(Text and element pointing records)
+++++

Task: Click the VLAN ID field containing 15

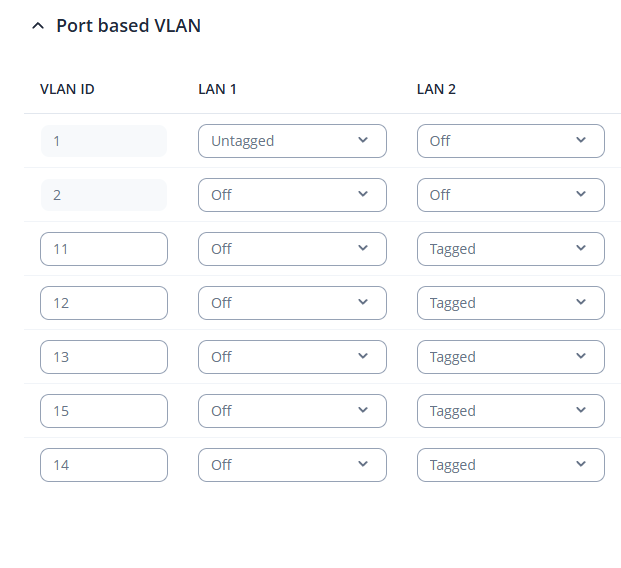Action: tap(103, 411)
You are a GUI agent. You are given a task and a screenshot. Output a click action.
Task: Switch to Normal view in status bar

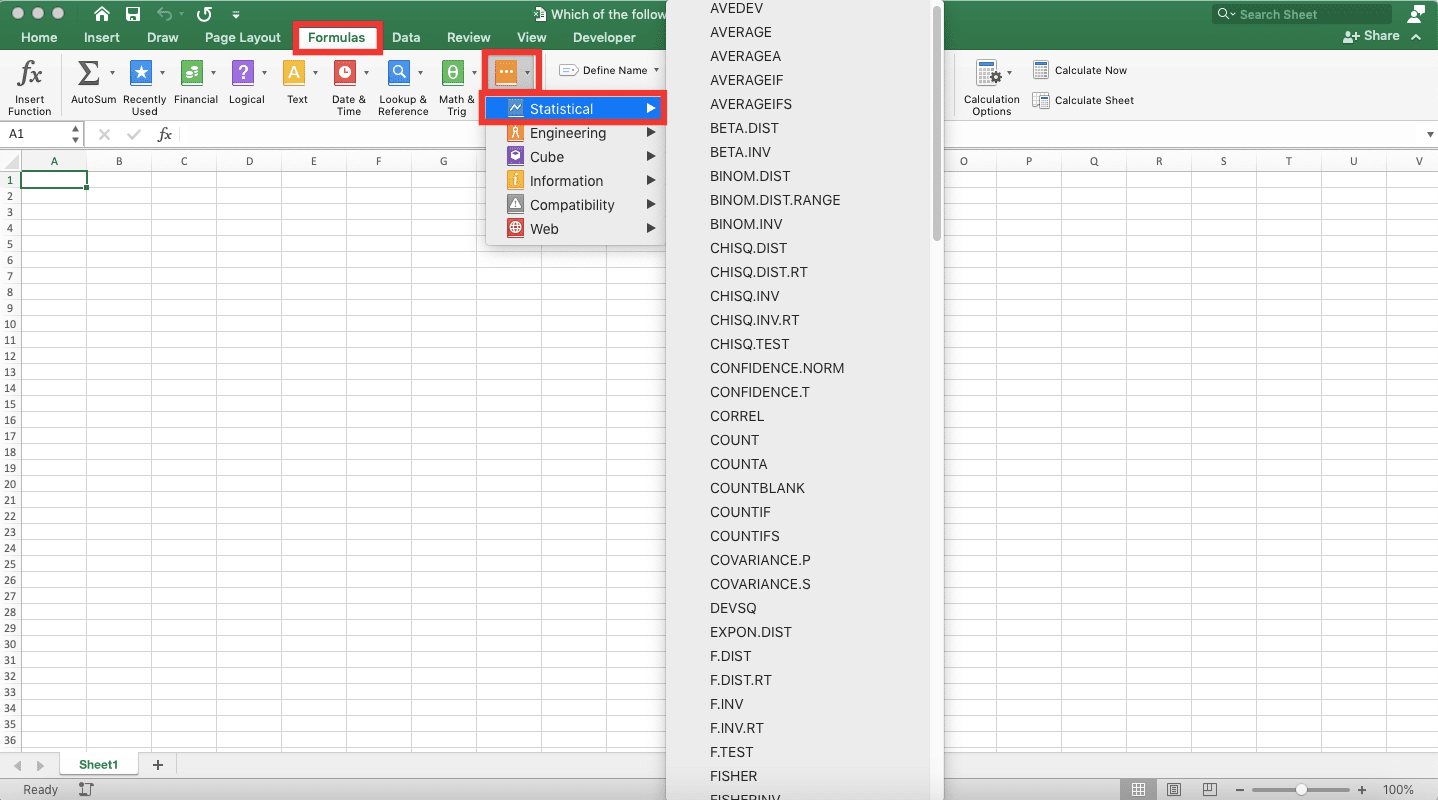1138,790
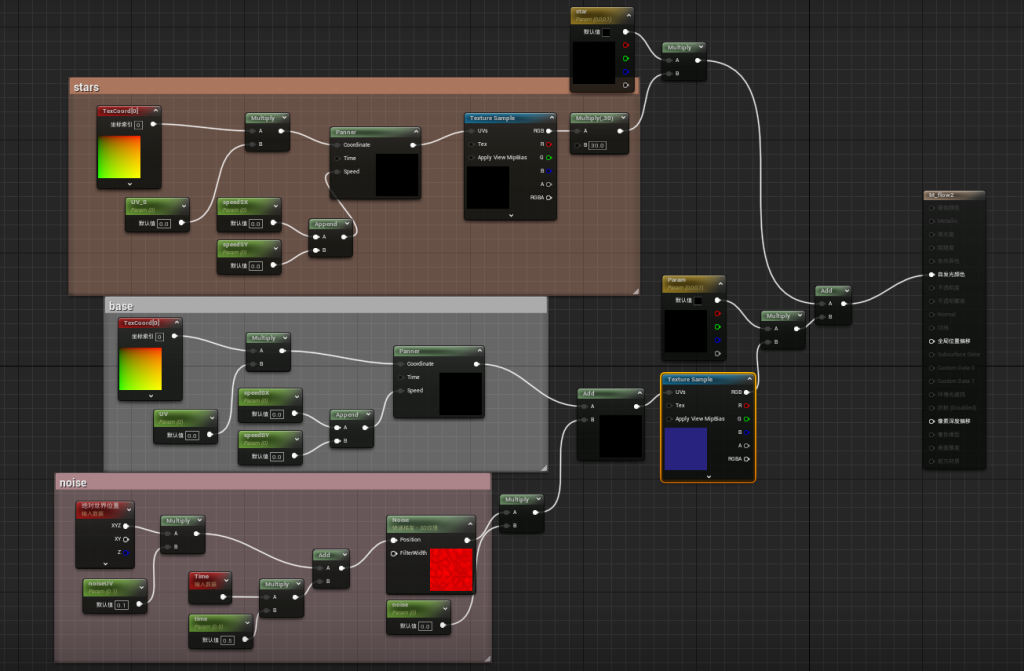Click the Pixel Depth Offset input pin
Screen dimensions: 1024x671
click(x=931, y=421)
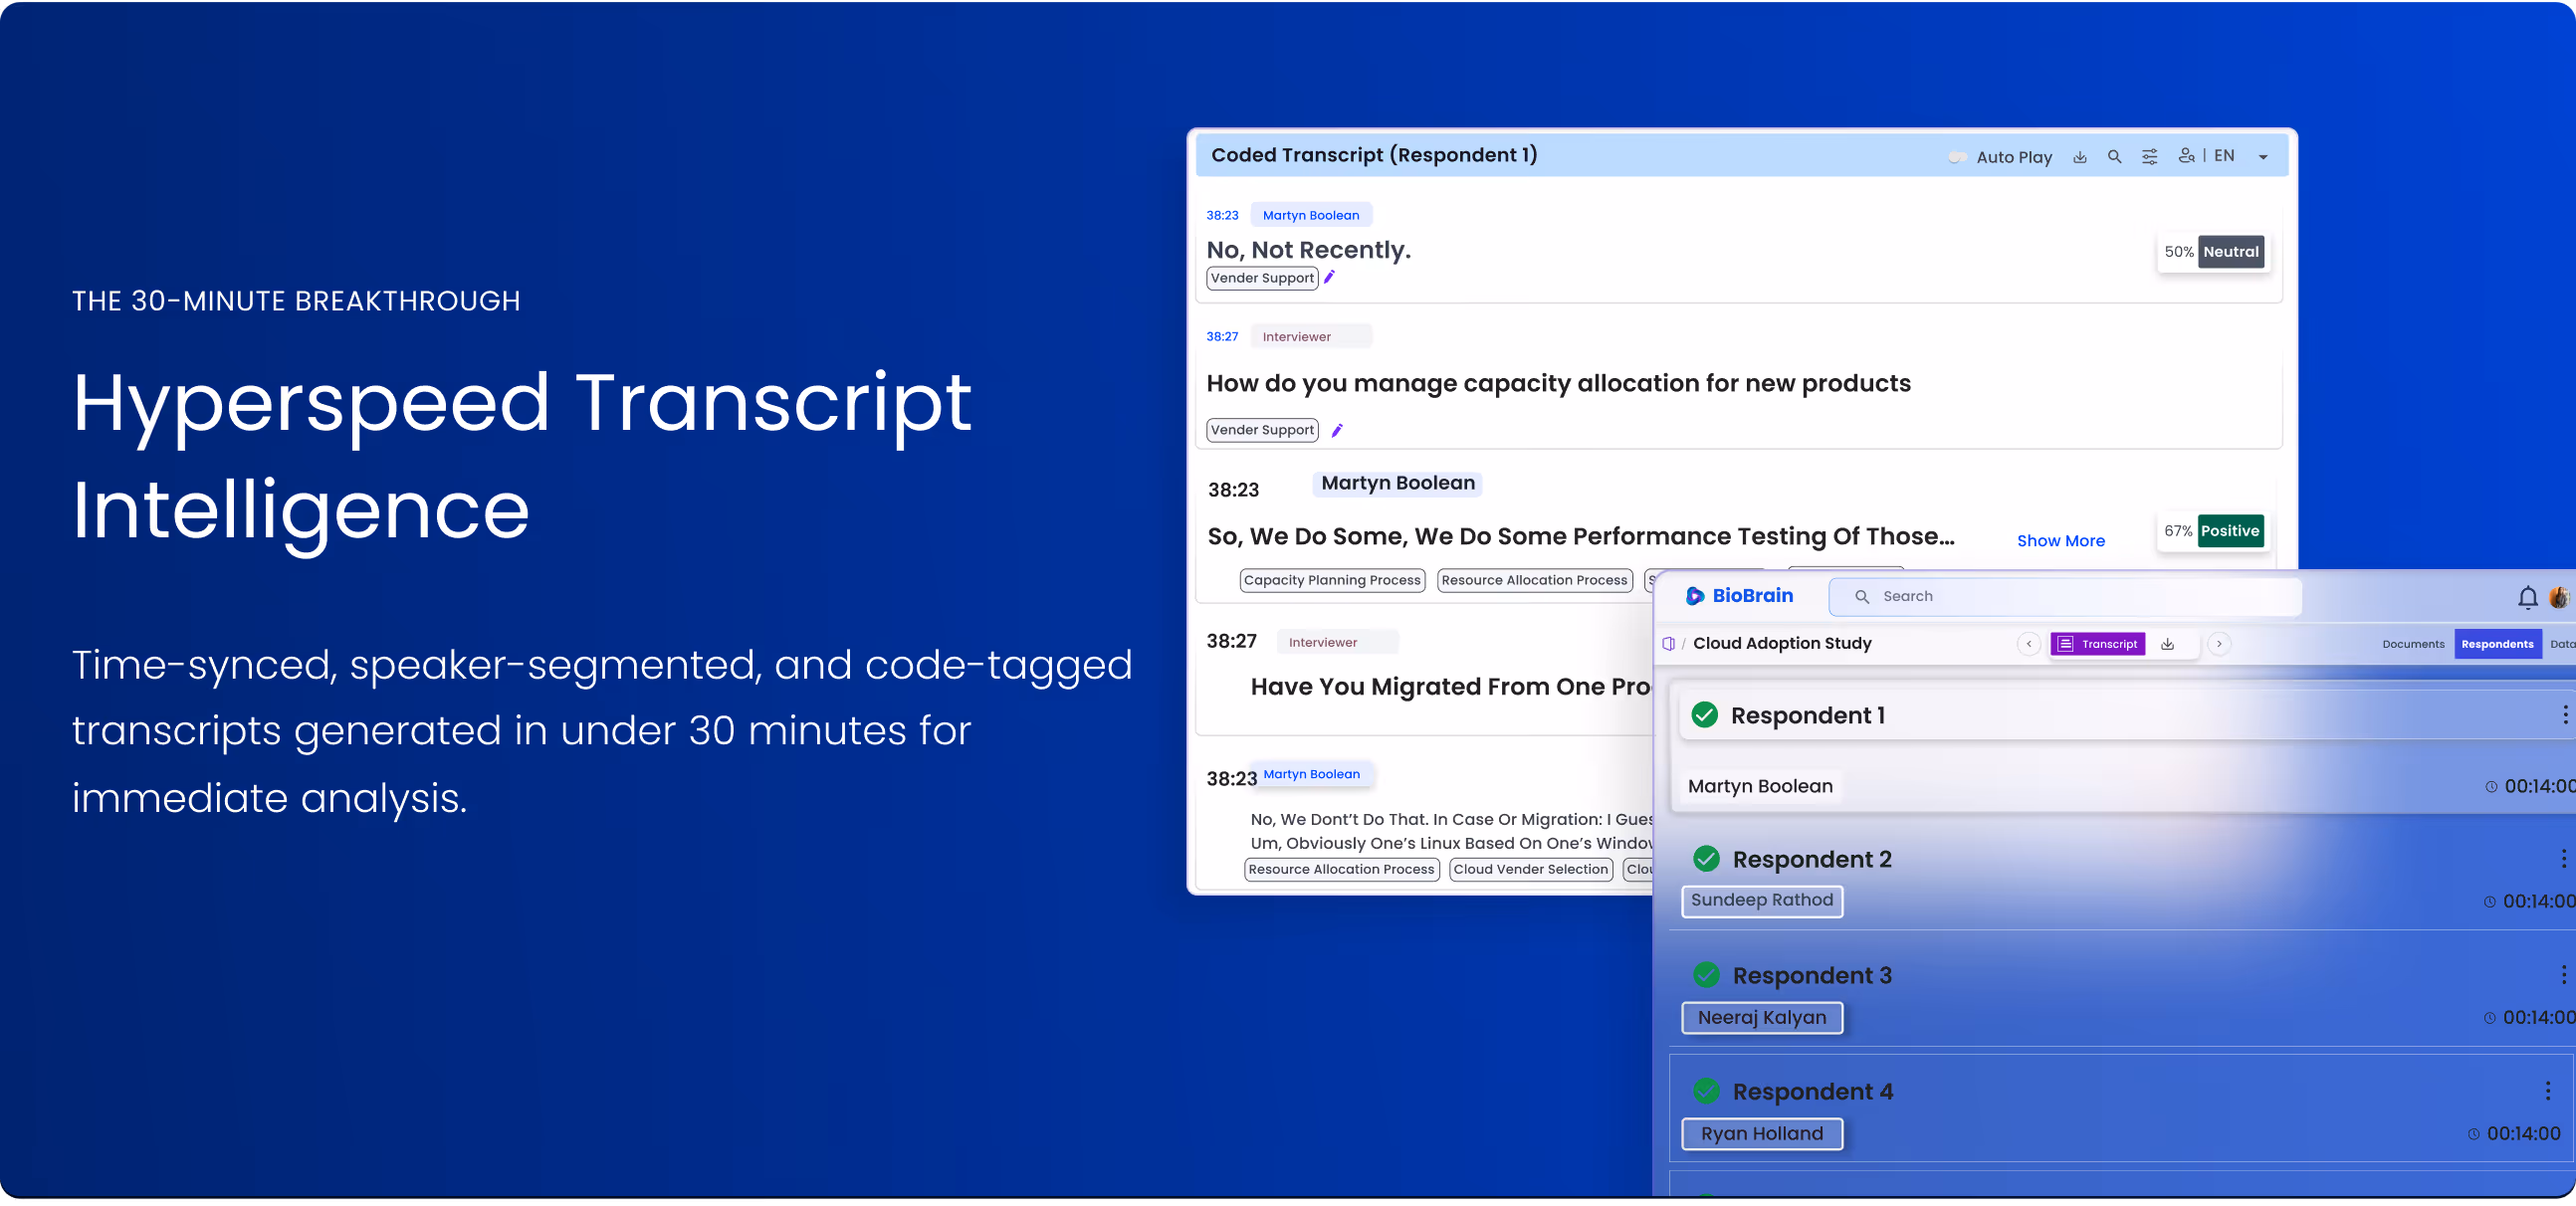Click the speaker search person icon
The height and width of the screenshot is (1206, 2576).
tap(2186, 156)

+++++

Copy out the lines of all the records above word for word, omitting the pictures.

Task: Click the VLAN ID field containing 15

Action: tap(103, 411)
You are a GUI agent. You are given a task and a screenshot. Output a click action.
Task: Switch to Normal view in status bar

1138,790
Click the Pixel Depth Offset input pin
Screen dimensions: 1024x671
click(x=931, y=421)
Click the speaker search person icon
The height and width of the screenshot is (1206, 2576).
tap(2186, 156)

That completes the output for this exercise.